The Suicide Squad is a different animal altogether. The problem with the film was always that the story ran contradictory to the essence of why the team exists. Basically, super-spy Amanda Waller assembled Task Force X, a team of villains, murderers and other manner of untrustworthy people to be a failsafe hit squad if the DC heroes should ever go rogue. So far, so good, right? But the fatal flaw comes in when you realize the movie mostly thrives on their camaraderie as if they’re a high school classroom full of problem kids. The only exception is really the Joker who makes a casual appearance because…well…studio mandates are a thing. And honestly, his most villainous act in the film is probably murdering Common in a flashback scene because he wouldn’t sleep with his girlfriend. Or because he’s a wooden actor. I don’t exactly remember at this point.

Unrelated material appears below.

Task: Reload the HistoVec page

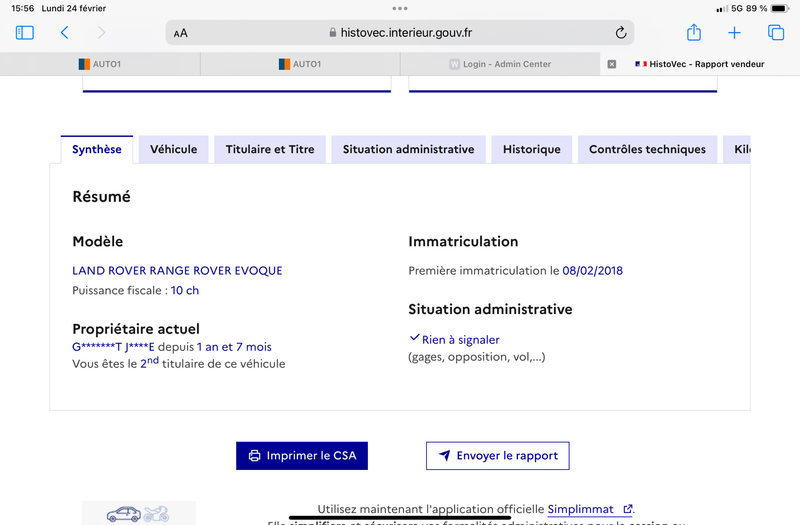Action: (x=621, y=33)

Historically, the comics portray various incarnations of the Squad as more treacherous. They’d gladly stab Waller and each other in the back at the drop of a hat. I remember an issue some years ago written by John Ostrander where Captain Boomerang had been secretly pranking Floyd Lawton aka Deadshot, throwing his aim off with makeshift boomerangs made from paper clips. Lawton responded by vowing to kill him at their first unsupervised opportunity…over a prank. What makes Deadshot compelling as a father to a young girl is that he’s such a reprehensible human being in literally every other facet of his life, not an out of character “about-face” in the third act because the team needs someone to rally around to beat the bad guy.

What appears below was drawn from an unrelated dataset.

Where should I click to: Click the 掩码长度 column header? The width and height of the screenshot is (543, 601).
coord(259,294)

The reason Task Force X is effective isn’t necessarily because of what they can do. There are heroes and villains way more powerful than these people. It’s their moral vacuum. From a government oversight perspective, heroes couldn’t be counted on to do what it takes to take out other heroes because they might be swayed by the good will someone like Wonder Woman has accrued with the general public. Ayer’s film sort of takes the ferocity out of these characters so that the audience will be more encouraged to cheer for them. I hate to keep picking on Deadshot but there’s a scene in this film where Lawton is given the opportunity to earn his freedom and refuses because…I don’t know…Harley Quinn seems okay? That is not how you instill fear of a group of people that are specifically called into action because they’re terrifying.
Suicide Squad has to separate itself from the rest of the DCEU if it wants to keep anyone’s interest. To do that, it has to capitalize and the primary thing the source material has going for it: Embracing the evil and treachery. Otherwise, you just have a slightly unorthodox Justice League starring Harley Quinn. And we see how well that movie worked out.